━━ INPUT
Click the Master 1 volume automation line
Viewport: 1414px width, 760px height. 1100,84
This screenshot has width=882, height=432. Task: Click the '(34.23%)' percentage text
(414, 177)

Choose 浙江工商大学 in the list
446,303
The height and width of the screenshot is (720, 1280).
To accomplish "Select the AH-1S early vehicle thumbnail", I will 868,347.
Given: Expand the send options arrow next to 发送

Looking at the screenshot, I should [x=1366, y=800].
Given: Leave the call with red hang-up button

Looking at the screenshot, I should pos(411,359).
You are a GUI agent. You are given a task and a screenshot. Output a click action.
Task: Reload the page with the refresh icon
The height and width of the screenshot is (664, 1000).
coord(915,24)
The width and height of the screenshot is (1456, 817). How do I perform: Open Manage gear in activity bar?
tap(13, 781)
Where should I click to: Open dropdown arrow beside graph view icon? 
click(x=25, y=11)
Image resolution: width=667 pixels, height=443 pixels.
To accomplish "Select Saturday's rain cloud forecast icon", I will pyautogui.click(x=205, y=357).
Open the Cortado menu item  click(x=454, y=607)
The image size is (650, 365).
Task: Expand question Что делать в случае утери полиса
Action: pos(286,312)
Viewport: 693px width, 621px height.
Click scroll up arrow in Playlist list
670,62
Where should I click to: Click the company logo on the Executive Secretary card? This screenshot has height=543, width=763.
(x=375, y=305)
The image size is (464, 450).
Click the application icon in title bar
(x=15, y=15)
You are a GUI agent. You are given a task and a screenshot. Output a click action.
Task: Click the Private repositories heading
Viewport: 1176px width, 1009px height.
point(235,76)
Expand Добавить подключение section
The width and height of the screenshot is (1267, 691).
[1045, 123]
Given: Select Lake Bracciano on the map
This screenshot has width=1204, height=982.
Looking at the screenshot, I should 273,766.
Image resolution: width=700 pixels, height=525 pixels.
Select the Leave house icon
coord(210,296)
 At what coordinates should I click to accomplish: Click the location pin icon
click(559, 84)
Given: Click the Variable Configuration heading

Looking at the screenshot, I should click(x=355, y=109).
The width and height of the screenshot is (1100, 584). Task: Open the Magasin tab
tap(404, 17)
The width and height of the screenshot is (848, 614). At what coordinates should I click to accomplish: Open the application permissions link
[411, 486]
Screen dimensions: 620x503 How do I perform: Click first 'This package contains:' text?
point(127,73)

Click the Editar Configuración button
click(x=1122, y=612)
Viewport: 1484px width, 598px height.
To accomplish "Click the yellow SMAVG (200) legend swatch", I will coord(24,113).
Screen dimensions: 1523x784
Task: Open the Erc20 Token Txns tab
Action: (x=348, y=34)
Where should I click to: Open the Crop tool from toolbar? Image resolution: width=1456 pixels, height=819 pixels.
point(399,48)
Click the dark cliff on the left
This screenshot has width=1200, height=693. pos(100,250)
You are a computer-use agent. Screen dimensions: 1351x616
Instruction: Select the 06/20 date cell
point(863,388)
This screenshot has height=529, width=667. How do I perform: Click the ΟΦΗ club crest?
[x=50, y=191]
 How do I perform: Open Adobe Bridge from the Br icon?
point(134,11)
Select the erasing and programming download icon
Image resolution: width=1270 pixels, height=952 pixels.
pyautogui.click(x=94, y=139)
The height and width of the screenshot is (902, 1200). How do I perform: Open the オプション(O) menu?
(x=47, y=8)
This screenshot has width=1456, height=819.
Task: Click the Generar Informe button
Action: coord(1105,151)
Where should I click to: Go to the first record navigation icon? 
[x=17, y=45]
━━━━
● **YOUR OBJECTIVE**
Please copy the records from the start through the line that contains "(x=15, y=15)", and swap "refresh icon" for "reload button" while leaving everything else unchanged.

● **THE RESPONSE**
Click the Master 1 volume automation line
Viewport: 1414px width, 760px height. 1100,84
This screenshot has width=882, height=432. Task: Click the '(34.23%)' percentage text
(414, 177)

Choose 浙江工商大学 in the list
446,303
The height and width of the screenshot is (720, 1280).
To accomplish "Select the AH-1S early vehicle thumbnail", I will 868,347.
Given: Expand the send options arrow next to 发送

Looking at the screenshot, I should [x=1366, y=800].
Given: Leave the call with red hang-up button

Looking at the screenshot, I should pos(411,359).
You are a GUI agent. You are given a task and a screenshot. Output a click action.
Task: Reload the page with the reload button
The height and width of the screenshot is (664, 1000).
coord(915,24)
The width and height of the screenshot is (1456, 817). How do I perform: Open Manage gear in activity bar?
tap(13, 781)
Where should I click to: Open dropdown arrow beside graph view icon? 
click(x=25, y=11)
Image resolution: width=667 pixels, height=443 pixels.
To accomplish "Select Saturday's rain cloud forecast icon", I will pyautogui.click(x=205, y=357).
Open the Cortado menu item  click(x=454, y=607)
The image size is (650, 365).
Task: Expand question Что делать в случае утери полиса
Action: pos(286,312)
Viewport: 693px width, 621px height.
Click scroll up arrow in Playlist list
670,62
Where should I click to: Click the company logo on the Executive Secretary card? This screenshot has height=543, width=763.
(x=375, y=305)
The image size is (464, 450).
Click the application icon in title bar
(x=15, y=15)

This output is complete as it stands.